======== Records provided
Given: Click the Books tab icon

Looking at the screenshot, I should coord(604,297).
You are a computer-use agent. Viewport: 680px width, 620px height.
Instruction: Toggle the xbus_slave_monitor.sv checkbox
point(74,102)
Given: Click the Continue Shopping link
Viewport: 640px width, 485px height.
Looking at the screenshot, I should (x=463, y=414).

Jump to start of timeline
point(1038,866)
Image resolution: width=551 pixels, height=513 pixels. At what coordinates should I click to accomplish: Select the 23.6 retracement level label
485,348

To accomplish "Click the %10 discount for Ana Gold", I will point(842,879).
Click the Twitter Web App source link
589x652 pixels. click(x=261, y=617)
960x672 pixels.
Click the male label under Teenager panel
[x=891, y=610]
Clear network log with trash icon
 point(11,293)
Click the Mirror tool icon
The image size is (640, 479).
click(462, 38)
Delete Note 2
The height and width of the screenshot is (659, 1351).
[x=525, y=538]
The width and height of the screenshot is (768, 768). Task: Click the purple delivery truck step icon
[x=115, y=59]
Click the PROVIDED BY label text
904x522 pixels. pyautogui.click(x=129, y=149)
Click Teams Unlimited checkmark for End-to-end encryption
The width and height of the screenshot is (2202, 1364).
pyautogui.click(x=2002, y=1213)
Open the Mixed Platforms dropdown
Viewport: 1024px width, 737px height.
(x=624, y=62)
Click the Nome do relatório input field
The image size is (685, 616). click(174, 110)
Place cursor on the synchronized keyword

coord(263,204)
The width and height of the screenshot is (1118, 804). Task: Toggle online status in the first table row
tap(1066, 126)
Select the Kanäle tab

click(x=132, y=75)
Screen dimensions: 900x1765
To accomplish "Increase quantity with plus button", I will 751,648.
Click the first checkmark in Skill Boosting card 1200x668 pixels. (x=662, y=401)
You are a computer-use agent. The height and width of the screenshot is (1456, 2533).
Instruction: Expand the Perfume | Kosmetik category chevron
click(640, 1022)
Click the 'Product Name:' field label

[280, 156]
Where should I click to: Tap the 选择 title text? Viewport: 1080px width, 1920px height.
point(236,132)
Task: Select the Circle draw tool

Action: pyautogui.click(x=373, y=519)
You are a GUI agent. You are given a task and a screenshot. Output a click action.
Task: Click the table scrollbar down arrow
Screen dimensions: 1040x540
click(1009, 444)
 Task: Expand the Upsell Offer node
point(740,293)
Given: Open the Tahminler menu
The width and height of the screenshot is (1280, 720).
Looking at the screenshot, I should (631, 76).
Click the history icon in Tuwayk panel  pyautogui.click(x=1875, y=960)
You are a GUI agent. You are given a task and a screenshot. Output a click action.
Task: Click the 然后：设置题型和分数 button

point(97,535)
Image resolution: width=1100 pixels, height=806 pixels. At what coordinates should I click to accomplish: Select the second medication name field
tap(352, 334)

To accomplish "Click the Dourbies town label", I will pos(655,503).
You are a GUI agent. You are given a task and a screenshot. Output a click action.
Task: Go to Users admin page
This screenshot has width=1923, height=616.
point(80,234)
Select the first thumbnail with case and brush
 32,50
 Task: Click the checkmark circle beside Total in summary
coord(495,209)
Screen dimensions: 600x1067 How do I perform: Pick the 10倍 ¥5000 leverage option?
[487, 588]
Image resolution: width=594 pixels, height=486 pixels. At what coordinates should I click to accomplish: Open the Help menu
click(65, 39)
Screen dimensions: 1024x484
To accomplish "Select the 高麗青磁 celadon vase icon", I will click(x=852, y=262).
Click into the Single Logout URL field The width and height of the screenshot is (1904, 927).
================
* [What is expected]: Report every line containing the string "will" in the material.

* [Response]:
To accomplish "Click the %10 discount for Ana Gold", I will point(842,879).
To accomplish "Increase quantity with plus button", I will 751,648.
To accomplish "Click the Dourbies town label", I will pos(655,503).
To accomplish "Select the 高麗青磁 celadon vase icon", I will click(x=852, y=262).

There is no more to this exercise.